DOCUMENT PASSAGE |
----------------------------------------

Barn owls have the same special neurons — ‘place cells’ — that let humans make mental maps of their surroundings and these may aid their navigation while flying.
This is the conclusion of a study led by researchers at the Israel Institute of Technology, who recorded the birds’ brain activity as they flew back-and-forth.
It is known that place cells are present in humans and other mammals, such as rodents or bats. They have also been detected in tufted titmice as they walk.
However, this is the first time that evidence for place cells — which fire at a high rate when an animal visits a particular location — has ever been seen in birds in flight.
The team believes that the presence of place cells in mammals and non-mammals indicates that they evolved millions of years ago.

Barn owls have the same special neurons — ‘place cells’ — that let humans make mental maps of their surroundings and these may aid their navigation while flying. Pictured: A barn Owl
The study was undertaken by neuroethologist Arpit Agarwal of the Israel Institute of Technology and colleagues.
‘In the barn owl — a central place forager that strongly relies on memory to navigate to strategic standing posts and to its roost at night — we found robust place cell representation,’ the team wrote in their paper.
The researchers used an array high-speed infra red cameras to film six barn-owls (Tyto Alba) flying back-and-forth between 2 perches.
During each flight, the team recorded the owls’ brain activity using a tiny wireless electrophysiology sensor implanted into each bird’s head.
They found that certain neurons in the owls’ hippocampus fired more strongly at specific points along their flight path — and depending on what direction they were going in. This is similar to the way place cells work in rodents.
The lighting conditions in the test room and the movement of the experimenters did not affect the neuronal activity.

----------------------------------------

DATASET SECTION |

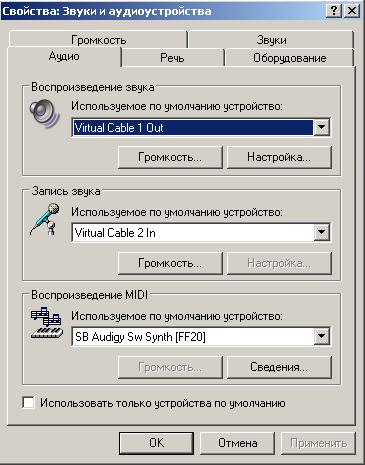This screenshot has width=365, height=465.
Task: Toggle Использовать только устройства по умолчанию checkbox
Action: [28, 403]
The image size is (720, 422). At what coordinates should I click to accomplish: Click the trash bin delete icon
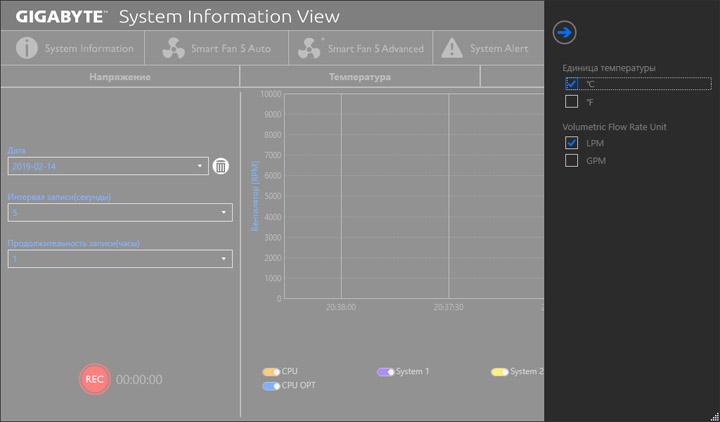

----------------------------------------

INSTRUCTIONS TO FOLLOW | Reproduce the passage on barn owl place cells verbatim, from "This is the conclusion" up to and including "of years ago.".

RESPONSE |
This is the conclusion of a study led by researchers at the Israel Institute of Technology, who recorded the birds’ brain activity as they flew back-and-forth.
It is known that place cells are present in humans and other mammals, such as rodents or bats. They have also been detected in tufted titmice as they walk.
However, this is the first time that evidence for place cells — which fire at a high rate when an animal visits a particular location — has ever been seen in birds in flight.
The team believes that the presence of place cells in mammals and non-mammals indicates that they evolved millions of years ago.